**READING PASSAGE**.
□ □ □ □

"" What's She Eating Now?: Top 5 Things You Should Be a Food Snob About

Thursday, September 17, 2009

Top 5 Things You Should Be a Food Snob About

I like to think I am very open-minded when it comes to food. I do enjoy fine dining for sure, but some of the best things I have ever eaten include street food items that probably should have given me trichinosis. I revel in discovering great cheap eats and awesome dives. I also love finding delicious treats that hail from half way around the world whose name I need to repeat multiple times to get the pronunciation right, only I am sure to still get it wrong. And perhaps the best evidence of how unpretentious I am about food, I have an unabashed adoration of fish sticks.


All that said, there are some things I am not only a food snob about, but will go as far as to say you should be too.


  1. The absolute number one food offender in my book is the spicy tuna roll. Sushi is served raw my friends. This is so you can taste the delicate flavor of the fish unadorned by things as overpowering, inappropriate and uncouth as mayonnaise with attitude. Would you put ketchup on top of caviar? Furthermore, because this sauce is so intense, sushi chefs tend to use the worst left-over tendon-ridden odds and ends to make these rolls because it really doesn’t matter. You could mash up bits of sewer rat underneath that muck and not be able to tell the difference. The pain on the face of one of my favorite sushi chefs whenever he has to make one of those monstrosities is more heart tugging than a Save the Children commercial. While I don’t patronize his restaurant often, I applaud Sasabune’s Chef Takahashi for posting a sign on the wall that reads “No Spicy Tuna.”

□ □ □ □

**ROWS**.
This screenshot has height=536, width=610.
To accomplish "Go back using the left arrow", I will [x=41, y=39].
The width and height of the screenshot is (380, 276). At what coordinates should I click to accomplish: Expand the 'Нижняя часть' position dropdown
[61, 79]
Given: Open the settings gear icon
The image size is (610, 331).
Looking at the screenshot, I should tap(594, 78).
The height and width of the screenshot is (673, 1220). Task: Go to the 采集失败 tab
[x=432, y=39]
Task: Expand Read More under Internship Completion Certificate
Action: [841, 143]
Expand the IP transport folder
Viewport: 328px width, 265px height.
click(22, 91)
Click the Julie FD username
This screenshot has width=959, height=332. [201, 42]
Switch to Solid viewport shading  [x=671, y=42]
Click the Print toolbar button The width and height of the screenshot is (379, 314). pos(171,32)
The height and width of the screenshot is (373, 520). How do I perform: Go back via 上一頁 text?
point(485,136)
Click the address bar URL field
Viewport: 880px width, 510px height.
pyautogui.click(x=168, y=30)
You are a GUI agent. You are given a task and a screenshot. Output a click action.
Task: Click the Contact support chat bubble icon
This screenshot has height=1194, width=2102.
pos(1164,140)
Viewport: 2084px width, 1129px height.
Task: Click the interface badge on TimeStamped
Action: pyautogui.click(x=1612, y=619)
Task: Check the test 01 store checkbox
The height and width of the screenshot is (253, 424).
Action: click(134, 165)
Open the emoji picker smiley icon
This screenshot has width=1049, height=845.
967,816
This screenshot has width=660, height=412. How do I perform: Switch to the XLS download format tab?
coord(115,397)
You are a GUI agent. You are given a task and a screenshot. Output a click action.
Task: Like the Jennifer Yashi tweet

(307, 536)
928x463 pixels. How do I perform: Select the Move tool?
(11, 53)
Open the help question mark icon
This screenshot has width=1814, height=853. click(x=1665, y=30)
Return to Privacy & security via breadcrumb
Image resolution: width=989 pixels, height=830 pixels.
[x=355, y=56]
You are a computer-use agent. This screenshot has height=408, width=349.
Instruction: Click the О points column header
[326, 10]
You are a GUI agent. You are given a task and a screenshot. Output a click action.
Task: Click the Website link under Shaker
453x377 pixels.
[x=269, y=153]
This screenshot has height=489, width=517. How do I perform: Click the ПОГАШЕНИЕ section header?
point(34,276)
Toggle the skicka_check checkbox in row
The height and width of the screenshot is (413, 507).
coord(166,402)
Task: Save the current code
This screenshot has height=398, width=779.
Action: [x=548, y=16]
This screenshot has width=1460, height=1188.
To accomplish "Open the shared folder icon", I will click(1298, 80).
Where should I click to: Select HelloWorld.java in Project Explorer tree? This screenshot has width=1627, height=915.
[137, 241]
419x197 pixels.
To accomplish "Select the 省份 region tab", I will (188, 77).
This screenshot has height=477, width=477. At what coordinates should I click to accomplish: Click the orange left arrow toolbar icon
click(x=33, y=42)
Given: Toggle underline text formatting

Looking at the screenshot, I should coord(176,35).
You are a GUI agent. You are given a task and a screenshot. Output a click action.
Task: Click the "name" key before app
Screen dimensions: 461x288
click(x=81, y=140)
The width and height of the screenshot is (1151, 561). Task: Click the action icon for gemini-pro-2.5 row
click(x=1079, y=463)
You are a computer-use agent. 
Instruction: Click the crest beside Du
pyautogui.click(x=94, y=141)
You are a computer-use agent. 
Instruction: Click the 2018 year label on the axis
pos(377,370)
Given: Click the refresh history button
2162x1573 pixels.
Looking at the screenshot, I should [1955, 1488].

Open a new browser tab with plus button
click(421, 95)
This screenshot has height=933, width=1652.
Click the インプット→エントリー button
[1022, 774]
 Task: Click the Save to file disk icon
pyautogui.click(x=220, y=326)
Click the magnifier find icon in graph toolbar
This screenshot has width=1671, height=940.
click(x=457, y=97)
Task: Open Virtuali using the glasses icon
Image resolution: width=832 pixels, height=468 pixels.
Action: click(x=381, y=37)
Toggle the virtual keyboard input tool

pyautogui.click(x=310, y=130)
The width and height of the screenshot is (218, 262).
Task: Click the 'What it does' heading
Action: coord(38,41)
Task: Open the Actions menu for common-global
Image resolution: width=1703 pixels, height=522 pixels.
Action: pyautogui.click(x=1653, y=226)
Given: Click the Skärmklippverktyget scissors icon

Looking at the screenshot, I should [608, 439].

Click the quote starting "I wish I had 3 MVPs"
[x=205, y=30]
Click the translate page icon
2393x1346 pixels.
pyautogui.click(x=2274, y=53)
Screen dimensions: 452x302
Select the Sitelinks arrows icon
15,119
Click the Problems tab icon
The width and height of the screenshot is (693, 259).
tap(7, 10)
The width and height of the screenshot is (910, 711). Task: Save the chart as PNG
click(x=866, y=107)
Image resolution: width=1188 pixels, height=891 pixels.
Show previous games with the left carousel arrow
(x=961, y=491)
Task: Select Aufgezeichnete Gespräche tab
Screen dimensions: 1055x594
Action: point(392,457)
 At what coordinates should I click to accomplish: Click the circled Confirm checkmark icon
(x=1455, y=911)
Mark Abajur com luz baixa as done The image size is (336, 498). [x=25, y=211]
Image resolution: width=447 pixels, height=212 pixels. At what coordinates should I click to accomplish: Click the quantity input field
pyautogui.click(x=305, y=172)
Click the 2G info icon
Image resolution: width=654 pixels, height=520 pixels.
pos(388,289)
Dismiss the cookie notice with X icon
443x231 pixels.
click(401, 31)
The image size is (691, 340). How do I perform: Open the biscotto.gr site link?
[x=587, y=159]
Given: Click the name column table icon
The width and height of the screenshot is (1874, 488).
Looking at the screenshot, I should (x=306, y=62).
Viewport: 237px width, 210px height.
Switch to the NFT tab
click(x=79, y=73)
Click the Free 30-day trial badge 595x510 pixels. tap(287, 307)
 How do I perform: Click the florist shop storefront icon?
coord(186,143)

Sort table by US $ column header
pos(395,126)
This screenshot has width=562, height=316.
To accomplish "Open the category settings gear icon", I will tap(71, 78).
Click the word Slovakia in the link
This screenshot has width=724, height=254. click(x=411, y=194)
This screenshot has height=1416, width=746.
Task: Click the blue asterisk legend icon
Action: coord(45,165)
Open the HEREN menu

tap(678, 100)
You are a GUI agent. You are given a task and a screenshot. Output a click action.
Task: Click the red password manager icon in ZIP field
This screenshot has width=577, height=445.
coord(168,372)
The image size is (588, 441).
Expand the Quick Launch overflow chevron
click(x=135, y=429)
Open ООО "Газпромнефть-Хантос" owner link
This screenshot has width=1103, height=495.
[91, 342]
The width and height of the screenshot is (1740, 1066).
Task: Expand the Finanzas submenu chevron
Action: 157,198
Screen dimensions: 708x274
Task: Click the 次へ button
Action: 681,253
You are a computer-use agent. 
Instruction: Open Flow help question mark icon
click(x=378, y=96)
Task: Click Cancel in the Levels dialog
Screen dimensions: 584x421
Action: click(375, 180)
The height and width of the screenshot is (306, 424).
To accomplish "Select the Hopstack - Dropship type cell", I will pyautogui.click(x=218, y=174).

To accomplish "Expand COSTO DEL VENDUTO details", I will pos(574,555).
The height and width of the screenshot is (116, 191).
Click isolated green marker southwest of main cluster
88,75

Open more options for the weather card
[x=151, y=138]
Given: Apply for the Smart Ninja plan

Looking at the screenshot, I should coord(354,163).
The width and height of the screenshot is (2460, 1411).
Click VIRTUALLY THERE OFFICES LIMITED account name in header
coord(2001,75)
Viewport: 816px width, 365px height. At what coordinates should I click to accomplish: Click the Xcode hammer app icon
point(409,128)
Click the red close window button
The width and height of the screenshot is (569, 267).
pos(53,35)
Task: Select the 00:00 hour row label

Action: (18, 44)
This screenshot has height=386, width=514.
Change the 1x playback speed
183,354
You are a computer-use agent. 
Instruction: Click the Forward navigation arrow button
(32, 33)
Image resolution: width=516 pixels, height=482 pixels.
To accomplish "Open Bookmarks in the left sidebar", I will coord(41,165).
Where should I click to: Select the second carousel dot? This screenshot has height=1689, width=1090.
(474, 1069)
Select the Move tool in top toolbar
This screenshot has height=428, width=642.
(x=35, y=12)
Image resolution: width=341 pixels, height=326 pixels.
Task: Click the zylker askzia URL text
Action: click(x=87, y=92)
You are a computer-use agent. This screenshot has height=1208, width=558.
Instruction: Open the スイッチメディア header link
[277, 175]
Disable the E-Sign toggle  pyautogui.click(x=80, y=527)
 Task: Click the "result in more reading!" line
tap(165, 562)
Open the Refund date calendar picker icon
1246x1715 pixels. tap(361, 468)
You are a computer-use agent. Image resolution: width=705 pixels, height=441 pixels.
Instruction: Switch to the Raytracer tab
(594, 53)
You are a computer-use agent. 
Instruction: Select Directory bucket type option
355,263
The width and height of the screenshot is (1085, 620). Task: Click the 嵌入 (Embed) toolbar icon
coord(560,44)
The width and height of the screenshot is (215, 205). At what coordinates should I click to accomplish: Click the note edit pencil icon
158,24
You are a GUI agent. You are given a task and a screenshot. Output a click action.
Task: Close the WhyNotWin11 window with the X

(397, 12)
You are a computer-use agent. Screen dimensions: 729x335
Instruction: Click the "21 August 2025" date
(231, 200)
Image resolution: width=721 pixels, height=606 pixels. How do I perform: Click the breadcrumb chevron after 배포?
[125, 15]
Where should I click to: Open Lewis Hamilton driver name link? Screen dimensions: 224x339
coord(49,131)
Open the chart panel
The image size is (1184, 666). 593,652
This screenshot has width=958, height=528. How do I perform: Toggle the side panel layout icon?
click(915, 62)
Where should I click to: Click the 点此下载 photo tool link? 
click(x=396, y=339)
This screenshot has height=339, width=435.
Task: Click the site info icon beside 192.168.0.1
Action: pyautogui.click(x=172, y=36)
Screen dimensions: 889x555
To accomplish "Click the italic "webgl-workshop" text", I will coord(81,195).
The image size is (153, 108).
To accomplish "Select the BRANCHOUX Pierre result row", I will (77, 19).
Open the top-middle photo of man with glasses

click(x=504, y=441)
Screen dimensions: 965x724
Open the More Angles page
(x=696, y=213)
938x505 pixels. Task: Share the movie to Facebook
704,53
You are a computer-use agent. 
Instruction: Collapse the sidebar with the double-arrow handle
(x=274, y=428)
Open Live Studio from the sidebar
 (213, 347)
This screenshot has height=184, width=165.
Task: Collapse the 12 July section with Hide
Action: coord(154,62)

□ □ □ □

**PROBLEMS TO SOLVE**.
1) Rewrite the stretch of the food snob post from "Thursday, September 17, 2009" through "of fish sticks.", swapping "fish sticks" for "corn dogs".
2) According to the food snob post, what does the sign on the wall at Sasabune read?
Rely only on the food snob post when answering.

**RESPONSES FOR EACH TASK**.
1)
Thursday, September 17, 2009

Top 5 Things You Should Be a Food Snob About

I like to think I am very open-minded when it comes to food. I do enjoy fine dining for sure, but some of the best things I have ever eaten include street food items that probably should have given me trichinosis. I revel in discovering great cheap eats and awesome dives. I also love finding delicious treats that hail from half way around the world whose name I need to repeat multiple times to get the pronunciation right, only I am sure to still get it wrong. And perhaps the best evidence of how unpretentious I am about food, I have an unabashed adoration of corn dogs.

2) “No Spicy Tuna.”